Juru Bicara Densus 88, Kombes Pol. Mayndra Eka Wardhana, mengatakan bahwa kombinasi paparan konten kekerasan serta pengalaman pribadi pelaku berpotensi memicu dorongan negatif. “Dari pemeriksaan awal, yang bersangkutan menunjukkan pola ketertarikan yang tinggi terhadap aksi kekerasan dunia, yang kemudian membentuk motivasi tindakan itu,” ujar Mayndra di lokasi pemeriksaan.
Dalam proses penyidikan, petugas juga mengamankan sejumlah barang bukti berbahaya selain bom molotov rakitan, di antaranya botol berisi bahan bakar, gas portabel yang disambungkan petasan, paku, serta pisau — alat-alat yang menunjukkan persiapan menuju tindakan kekerasan tersebut. Dilansir dari detik.com, semua bukti ini diamankan untuk dianalisis lebih lanjut sebagai bagian dari proses hukum.
Insiden pelemparan bom molotov terjadi pada Selasa (3/2/2026) saat siswa sedang menjalani kegiatan belajar mengajar. Aksi siswa kelas IX itu sempat menciptakan kepanikan di lingkungan sekolah. Meski demikian, api berhasil dipadamkan petugas dan tidak menimbulkan korban jiwa. Dilansir dari detik.com, satu siswa dilaporkan mengalami luka ringan akibat terkena percikan api.

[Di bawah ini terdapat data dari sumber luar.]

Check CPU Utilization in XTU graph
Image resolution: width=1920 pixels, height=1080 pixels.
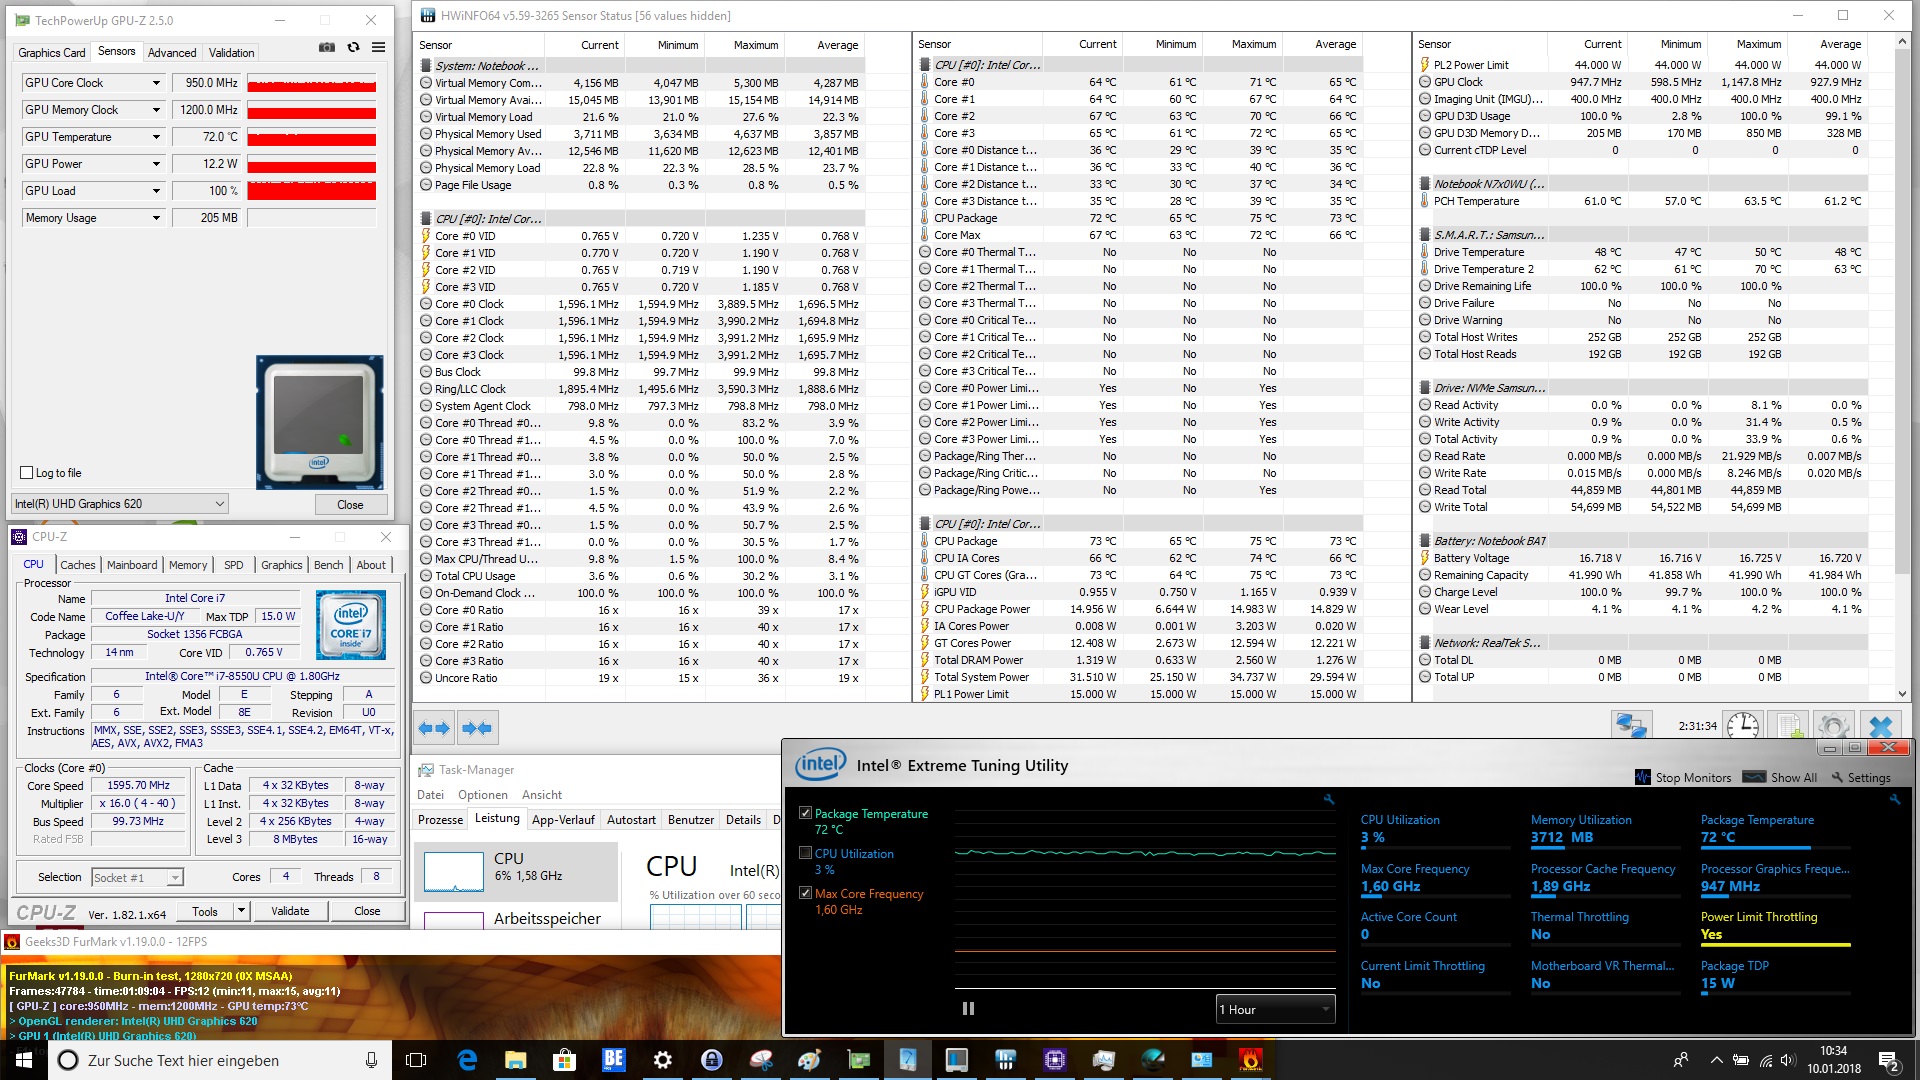tap(805, 853)
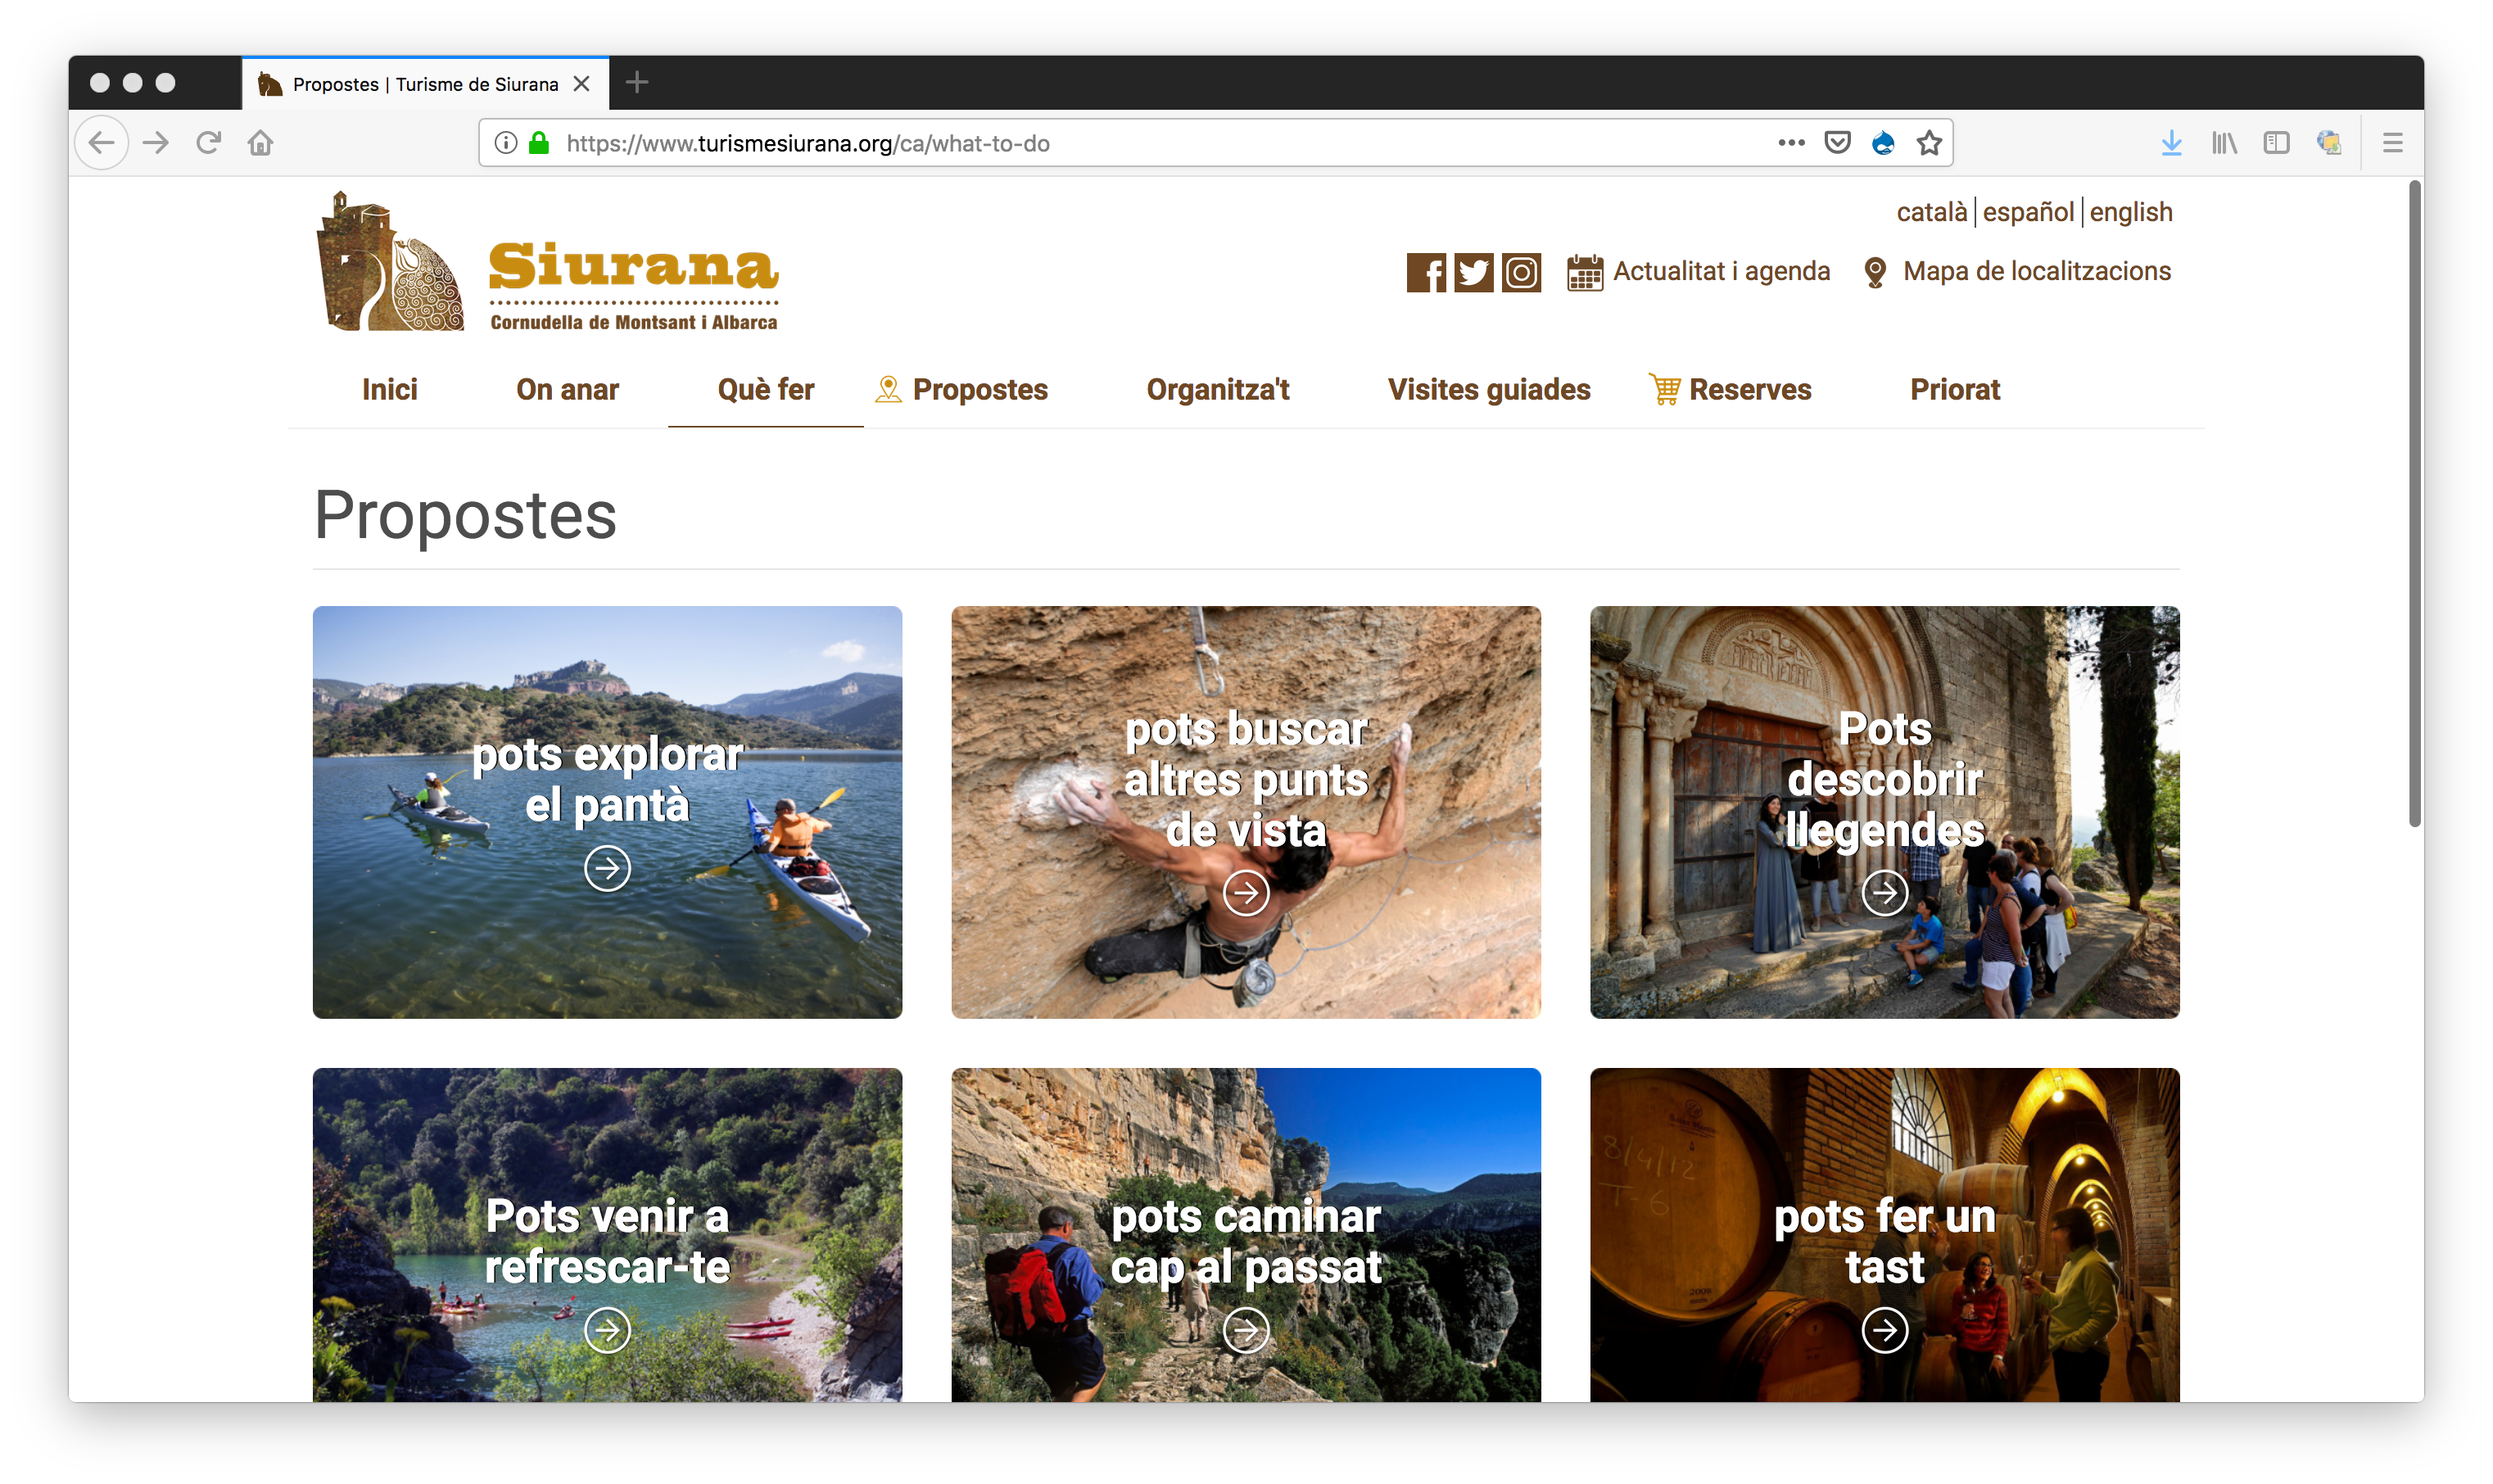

Selain faktor konten kekerasan global, penyidik juga menemukan unsur tekanan psikologis lain yang mungkin berkontribusi terhadap perilaku pelaku. Di antaranya adalah situasi perundungan (bullying) yang pernah dialami siswa tersebut di lingkungan sekolah maupun tekanan dari keluarga. Hal ini masih menjadi fokus pendalaman oleh tim ahli psikologi forensik bersama Densus 88 dalam proses pemeriksaan.
Menanggapi kejadian itu, pihak sekolah mengambil tindakan cepat dengan menerapkan Pembelajaran Jarak Jauh (PJJ) sementara untuk meredakan keresahan siswa dan orang tua. Dinkes setempat pun ikut mengimbau orang tua untuk lebih mengawasi aktivitas anak, termasuk aktivitas daring yang berpotensi memperkuat paparan konten negatif.
Aparat kepolisian kini terus mengembangkan penyelidikan untuk menguraikan lebih jauh hubungan antara paparan konten kekerasan di luar negeri dan tindak kekerasan yang dilakukan pelajar tersebut. Polisi juga mengimbau publik untuk tidak berspekulasi terkait motivasi dan latar belakang kasus hingga hasil pemeriksaan resmi diumumkan.